29 Mais revenons à Doubrovsky

Exemple d’un passage d’un autre livre de Doubrovsky, Le livre brisé, publié en 1989 (Serge Doubrovsky, qui a écrit en particulier sur Corneille, Proust et Sartre raconte la visite qu’il fit à ce dernier) [voir le texte en ligne où Doubrovsky analyse deux textes autobiographiques de Sartre Les mots et Les carnets de la drôle de guerre] :

Pour ça que je suis venu voir Sartre. Pour une fois que, derrière les textes, j’aperçois l’homme. J’entre dans la grande pièce nue, blanche, un studio bêtement moderne, avec des bouquins jusqu’en haut des murs, et des livres et des paperasses sur un bureau oblong comme une table de réfectoire. Sartre s’installe à sa table, moi dans un gros fauteuil de cuir. Si je vous ai reçu, c’est à cause de votre livre sur la critique. Voix métallique, haute, tranchante. Son bon œil, étincelant sous le verre des lunettes, me toise. L’autre biaise vers je ne sais où. Je m’en doute bien. Il a des millions de lecteurs, mais plus beaucoup de disciples. En France, on est en plein Foucault, en plein Lacan. Barthes bat son plein, le sujet ex-cartésien bat sa coulpe. S’exprimer est un terme obscène. Si on l’emploie en public, on risque de se faire écharper. Devant Robbe-Grillet ou Ricardou, on signe son arrêt de mort. L’Auteur est mort, le Dieu de la critique ait feu son âme.

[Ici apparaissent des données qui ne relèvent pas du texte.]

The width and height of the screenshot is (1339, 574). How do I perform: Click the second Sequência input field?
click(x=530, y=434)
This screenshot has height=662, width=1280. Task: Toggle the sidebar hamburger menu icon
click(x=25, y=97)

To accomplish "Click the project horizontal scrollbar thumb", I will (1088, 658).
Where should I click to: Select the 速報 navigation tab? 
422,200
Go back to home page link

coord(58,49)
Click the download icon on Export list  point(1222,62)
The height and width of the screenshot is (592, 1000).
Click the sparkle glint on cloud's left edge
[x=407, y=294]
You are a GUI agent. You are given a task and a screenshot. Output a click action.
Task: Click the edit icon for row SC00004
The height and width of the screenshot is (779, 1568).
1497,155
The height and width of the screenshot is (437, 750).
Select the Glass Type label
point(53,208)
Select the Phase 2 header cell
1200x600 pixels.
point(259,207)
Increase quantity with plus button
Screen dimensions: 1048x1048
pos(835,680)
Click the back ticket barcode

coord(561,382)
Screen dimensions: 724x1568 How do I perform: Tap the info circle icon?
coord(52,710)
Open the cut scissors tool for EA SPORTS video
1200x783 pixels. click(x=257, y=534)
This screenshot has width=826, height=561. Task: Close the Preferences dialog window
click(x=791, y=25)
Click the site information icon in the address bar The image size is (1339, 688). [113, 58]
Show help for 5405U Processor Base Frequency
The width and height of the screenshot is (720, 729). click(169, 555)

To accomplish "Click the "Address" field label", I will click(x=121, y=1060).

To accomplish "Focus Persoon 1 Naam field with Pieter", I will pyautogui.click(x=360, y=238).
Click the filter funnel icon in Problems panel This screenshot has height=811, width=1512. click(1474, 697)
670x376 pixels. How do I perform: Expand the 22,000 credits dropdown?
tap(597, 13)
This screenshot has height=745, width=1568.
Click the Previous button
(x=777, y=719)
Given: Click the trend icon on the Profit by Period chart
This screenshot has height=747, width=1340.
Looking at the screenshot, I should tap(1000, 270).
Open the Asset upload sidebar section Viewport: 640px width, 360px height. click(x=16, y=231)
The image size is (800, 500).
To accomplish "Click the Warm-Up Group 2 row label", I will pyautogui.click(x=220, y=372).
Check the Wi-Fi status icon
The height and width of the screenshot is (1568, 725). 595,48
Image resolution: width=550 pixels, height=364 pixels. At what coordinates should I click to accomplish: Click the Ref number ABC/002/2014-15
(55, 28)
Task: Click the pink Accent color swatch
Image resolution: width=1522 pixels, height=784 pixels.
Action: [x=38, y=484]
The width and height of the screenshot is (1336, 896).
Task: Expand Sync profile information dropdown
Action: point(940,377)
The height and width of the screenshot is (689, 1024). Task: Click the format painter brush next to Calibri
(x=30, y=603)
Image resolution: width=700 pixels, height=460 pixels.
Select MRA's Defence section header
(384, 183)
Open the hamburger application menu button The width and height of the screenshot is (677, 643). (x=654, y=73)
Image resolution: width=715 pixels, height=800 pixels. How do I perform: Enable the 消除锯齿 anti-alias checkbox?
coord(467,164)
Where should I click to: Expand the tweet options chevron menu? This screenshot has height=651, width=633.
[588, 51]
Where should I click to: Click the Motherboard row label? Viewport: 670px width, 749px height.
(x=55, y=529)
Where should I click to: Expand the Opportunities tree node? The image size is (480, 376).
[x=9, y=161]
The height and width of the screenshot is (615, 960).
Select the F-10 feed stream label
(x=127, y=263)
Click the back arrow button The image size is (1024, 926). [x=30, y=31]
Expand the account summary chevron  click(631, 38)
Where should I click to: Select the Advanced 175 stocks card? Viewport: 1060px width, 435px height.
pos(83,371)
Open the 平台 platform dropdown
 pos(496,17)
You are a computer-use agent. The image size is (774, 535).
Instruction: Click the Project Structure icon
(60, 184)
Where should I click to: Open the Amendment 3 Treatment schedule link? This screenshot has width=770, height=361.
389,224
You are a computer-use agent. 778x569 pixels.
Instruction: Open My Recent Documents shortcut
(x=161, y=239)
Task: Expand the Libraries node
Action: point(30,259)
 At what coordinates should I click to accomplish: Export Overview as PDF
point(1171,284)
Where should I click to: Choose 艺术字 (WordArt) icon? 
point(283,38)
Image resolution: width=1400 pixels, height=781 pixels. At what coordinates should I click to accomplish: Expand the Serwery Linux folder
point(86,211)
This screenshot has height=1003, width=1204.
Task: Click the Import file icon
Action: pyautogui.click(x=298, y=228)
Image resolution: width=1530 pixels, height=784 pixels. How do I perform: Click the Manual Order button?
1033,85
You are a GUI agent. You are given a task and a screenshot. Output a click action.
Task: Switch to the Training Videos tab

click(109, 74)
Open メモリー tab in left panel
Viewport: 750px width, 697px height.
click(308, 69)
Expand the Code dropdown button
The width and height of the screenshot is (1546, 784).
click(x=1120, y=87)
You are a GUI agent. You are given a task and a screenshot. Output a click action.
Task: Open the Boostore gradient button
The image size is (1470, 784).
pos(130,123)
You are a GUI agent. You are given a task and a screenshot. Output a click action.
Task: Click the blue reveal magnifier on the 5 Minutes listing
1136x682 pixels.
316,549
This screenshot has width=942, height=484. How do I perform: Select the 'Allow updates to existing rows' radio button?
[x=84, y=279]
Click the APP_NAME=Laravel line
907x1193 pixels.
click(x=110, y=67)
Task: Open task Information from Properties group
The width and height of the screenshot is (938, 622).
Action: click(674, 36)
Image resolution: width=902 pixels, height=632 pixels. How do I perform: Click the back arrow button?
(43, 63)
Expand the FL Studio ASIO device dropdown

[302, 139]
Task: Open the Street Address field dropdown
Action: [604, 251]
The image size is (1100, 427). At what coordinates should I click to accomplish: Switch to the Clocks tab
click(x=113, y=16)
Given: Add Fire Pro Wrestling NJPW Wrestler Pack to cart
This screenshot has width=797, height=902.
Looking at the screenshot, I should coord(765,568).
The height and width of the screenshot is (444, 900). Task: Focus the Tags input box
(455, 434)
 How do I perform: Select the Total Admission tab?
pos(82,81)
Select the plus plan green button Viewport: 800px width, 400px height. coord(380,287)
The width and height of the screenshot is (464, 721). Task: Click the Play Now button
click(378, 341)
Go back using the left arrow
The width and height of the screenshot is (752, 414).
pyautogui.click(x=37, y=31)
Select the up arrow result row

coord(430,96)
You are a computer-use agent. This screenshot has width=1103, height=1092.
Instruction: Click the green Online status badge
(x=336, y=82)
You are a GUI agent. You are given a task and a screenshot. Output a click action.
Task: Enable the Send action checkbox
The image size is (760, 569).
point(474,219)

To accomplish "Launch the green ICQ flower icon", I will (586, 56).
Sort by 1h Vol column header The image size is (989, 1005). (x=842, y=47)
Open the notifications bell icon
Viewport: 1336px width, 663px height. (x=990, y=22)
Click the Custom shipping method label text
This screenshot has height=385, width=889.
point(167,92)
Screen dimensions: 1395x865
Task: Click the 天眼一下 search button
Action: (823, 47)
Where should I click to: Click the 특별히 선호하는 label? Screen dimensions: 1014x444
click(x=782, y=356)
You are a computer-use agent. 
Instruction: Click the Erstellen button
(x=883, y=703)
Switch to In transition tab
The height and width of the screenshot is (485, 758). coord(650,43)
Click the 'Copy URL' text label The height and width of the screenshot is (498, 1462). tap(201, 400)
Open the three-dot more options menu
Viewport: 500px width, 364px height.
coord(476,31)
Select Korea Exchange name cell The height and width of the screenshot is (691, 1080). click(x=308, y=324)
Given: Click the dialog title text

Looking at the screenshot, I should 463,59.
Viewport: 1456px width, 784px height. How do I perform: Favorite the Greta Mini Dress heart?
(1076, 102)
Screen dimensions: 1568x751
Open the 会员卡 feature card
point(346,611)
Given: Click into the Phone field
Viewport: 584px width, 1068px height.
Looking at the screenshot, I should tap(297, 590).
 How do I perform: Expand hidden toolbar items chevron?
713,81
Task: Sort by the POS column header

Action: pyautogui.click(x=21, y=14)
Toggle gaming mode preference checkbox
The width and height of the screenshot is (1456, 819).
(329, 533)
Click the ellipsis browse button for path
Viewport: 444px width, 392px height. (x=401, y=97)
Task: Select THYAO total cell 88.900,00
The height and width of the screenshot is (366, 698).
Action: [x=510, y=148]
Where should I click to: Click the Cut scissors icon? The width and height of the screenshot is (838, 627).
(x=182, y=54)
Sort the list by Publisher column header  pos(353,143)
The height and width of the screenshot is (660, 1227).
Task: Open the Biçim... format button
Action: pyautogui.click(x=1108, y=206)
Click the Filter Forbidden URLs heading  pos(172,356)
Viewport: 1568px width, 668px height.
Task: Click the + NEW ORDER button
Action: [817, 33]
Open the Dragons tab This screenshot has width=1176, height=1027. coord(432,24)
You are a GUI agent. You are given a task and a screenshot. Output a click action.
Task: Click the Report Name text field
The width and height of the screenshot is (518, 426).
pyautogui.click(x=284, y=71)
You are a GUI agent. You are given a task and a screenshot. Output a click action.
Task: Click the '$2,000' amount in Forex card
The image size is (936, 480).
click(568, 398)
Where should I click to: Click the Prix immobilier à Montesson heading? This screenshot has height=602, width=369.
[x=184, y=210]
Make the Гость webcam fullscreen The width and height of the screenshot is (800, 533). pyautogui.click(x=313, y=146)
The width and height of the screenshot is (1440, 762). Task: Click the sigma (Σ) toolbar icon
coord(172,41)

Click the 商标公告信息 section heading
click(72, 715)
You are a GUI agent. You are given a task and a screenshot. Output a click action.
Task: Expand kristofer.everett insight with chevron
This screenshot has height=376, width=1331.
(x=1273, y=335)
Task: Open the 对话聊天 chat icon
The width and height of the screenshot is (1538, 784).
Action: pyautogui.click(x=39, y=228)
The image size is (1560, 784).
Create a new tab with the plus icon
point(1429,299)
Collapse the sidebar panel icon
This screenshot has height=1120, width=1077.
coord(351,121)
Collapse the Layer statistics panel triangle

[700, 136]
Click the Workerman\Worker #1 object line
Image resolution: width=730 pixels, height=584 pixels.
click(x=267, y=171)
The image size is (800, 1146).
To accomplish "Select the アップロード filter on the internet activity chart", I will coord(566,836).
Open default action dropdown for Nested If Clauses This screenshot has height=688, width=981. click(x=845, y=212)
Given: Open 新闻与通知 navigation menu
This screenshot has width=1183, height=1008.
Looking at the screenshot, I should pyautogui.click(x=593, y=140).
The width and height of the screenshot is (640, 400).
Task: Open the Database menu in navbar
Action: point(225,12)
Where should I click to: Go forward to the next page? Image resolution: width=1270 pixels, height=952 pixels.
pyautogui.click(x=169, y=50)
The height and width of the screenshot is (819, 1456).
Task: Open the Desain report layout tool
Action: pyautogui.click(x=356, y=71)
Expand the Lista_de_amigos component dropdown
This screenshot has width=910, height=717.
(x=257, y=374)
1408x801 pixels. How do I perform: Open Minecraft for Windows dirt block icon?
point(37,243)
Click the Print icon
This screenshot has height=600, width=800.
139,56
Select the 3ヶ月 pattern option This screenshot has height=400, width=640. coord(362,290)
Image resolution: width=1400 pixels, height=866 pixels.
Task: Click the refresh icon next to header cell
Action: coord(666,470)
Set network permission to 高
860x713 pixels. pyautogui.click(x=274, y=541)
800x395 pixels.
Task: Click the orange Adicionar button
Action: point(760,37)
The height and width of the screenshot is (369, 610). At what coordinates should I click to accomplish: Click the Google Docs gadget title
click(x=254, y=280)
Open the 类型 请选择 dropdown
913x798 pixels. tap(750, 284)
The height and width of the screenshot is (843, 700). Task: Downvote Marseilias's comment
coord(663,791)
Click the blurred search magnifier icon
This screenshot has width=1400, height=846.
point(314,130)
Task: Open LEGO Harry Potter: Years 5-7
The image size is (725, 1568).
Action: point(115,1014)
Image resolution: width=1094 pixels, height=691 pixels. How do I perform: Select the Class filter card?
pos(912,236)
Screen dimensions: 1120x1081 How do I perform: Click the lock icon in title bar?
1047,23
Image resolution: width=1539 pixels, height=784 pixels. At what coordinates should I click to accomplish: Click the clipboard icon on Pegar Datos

C’est le langage qui parle tout haut, tout seul. Dedans, personne ne parle, il ne dit rien, sans source, sans origine, il se déploie en grandes formes symboliques. Blanchot, écriture blanche. Moi, je suis un mal blanchi. Mais je ne suis pas non plus le nègre de Sartre. Je sais, dorénavant, on structure, on ne totalise plus. Au total, il n’a plus tellement de fidèles. Pour ça qu’il me reçoit, mais il se trompe. Je ne suis pas si fidèle. Dépend à quel Sartre. Sa Critique de la raison dialectique, à sa sortie, je l’ai éreintée, dans la N. R. F., en une série de trois articles. Le Sartre qui veut mettre la philosophie existentielle dans le cadre du marxisme, peux pas l’encadrer.

Le style rappelle celui de Céline. Surtout d’ailleurs celui de la Trilogie allemande (D’un château l’autre (1957), Nord (1960), Rigodon (1969)). Style vif, style qui paraît chercher à épouser la pensée jusque dans ses brusqueries.